── INFORMATION PROVIDED

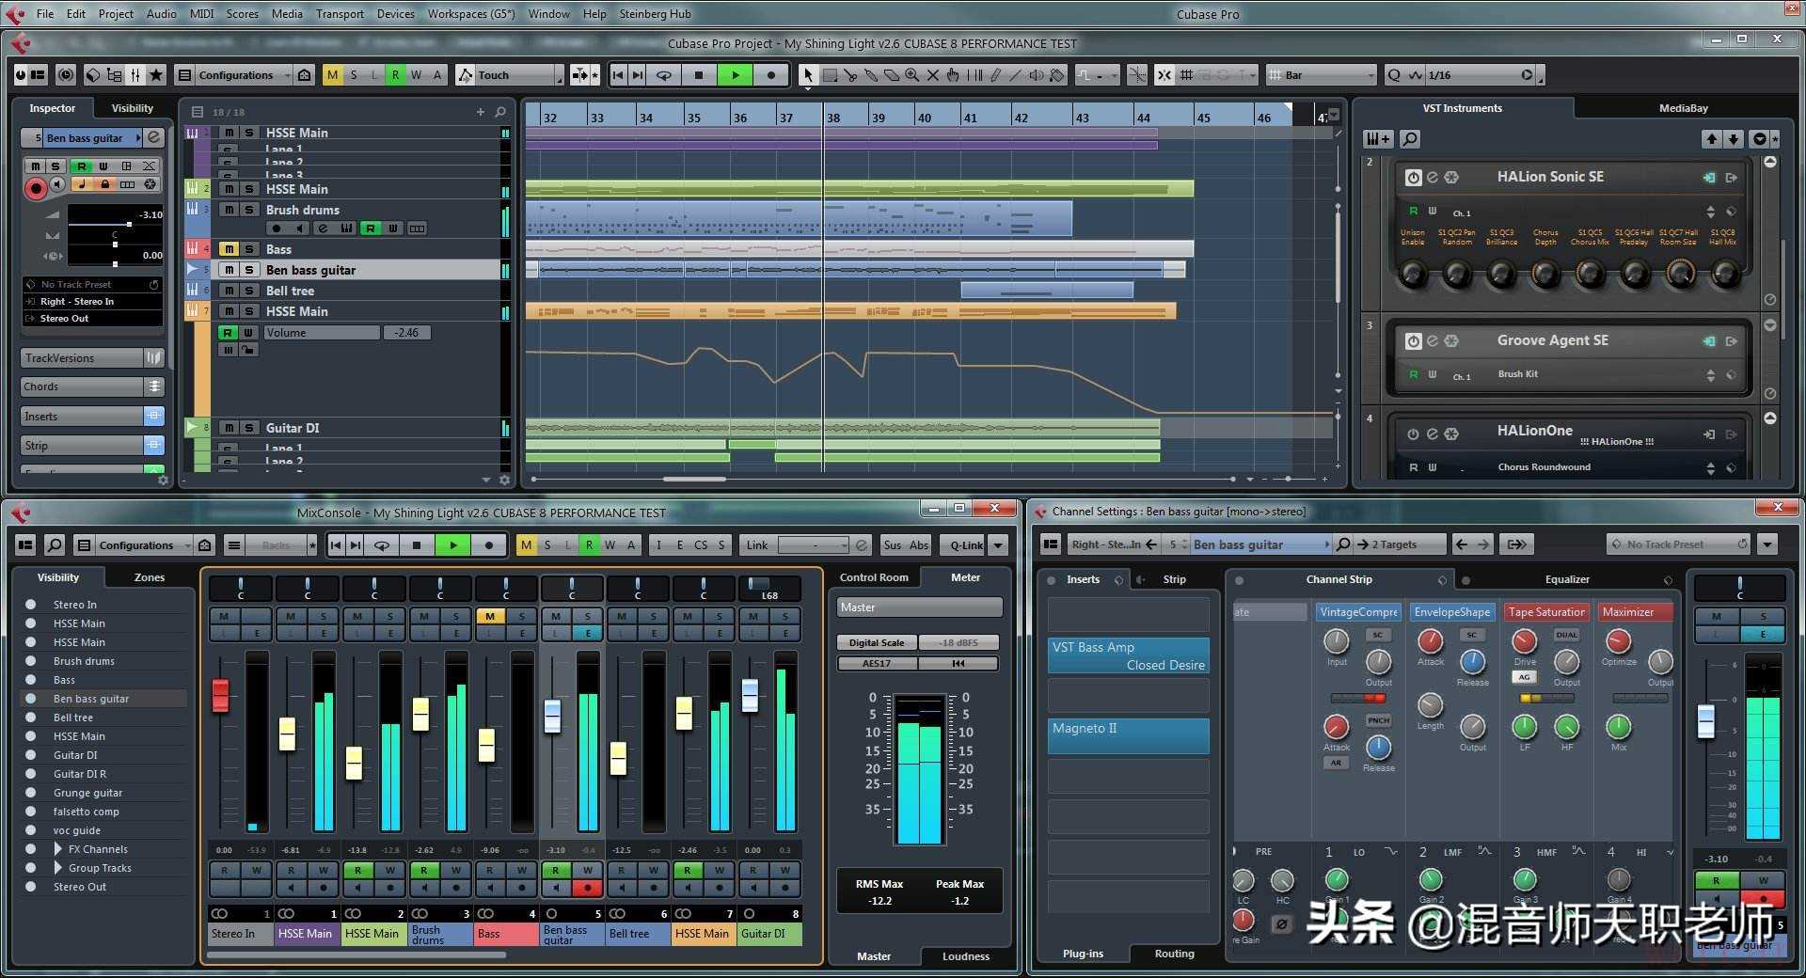The image size is (1806, 978).
Task: Click the Record button in project toolbar
Action: (771, 75)
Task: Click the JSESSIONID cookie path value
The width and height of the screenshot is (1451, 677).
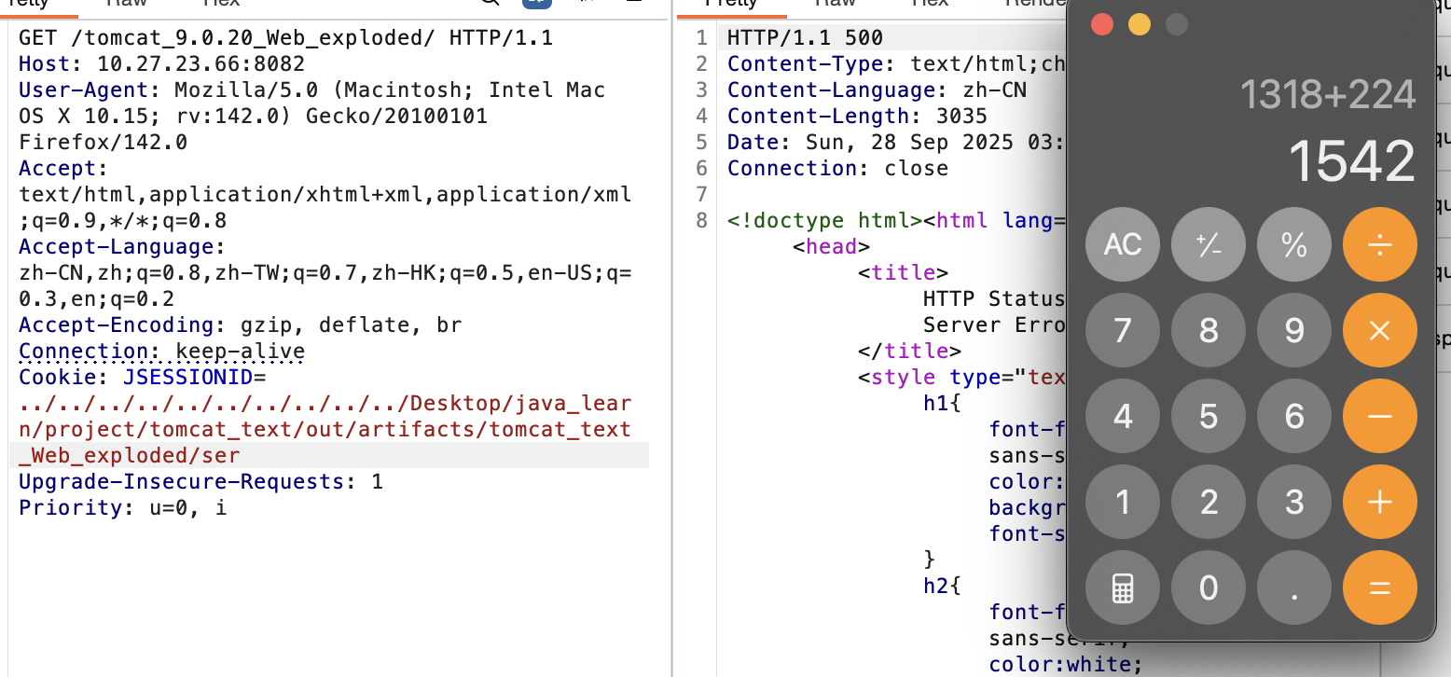Action: click(x=325, y=430)
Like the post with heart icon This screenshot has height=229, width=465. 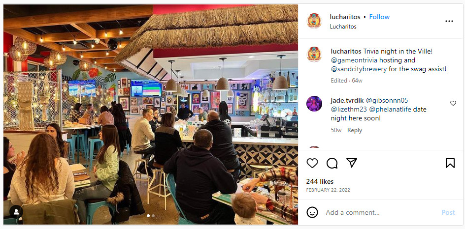pos(312,163)
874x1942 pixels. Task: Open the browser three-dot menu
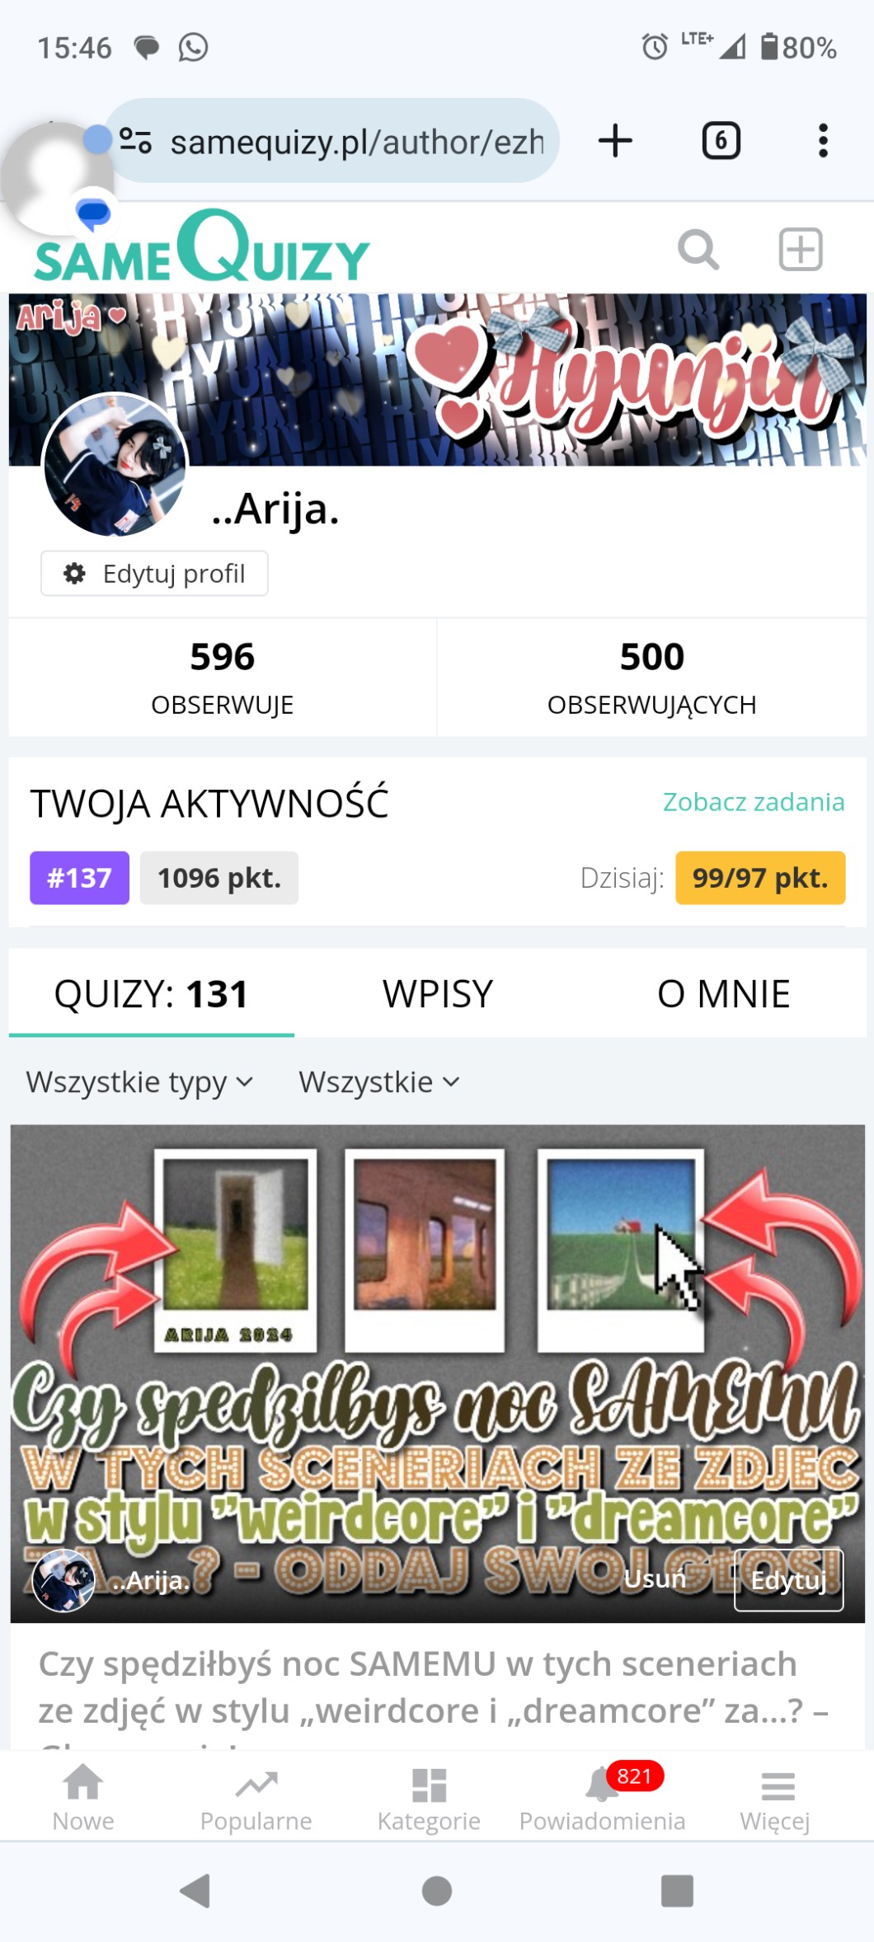point(823,141)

────

The answer must be an exact copy of the lines from the one containing "874x1942 pixels. Task: Open" through the last line of the records, and nothing else. Pictures do not belong in it.

## THE COMPLETED TASK
874x1942 pixels. Task: Open the browser three-dot menu
point(823,141)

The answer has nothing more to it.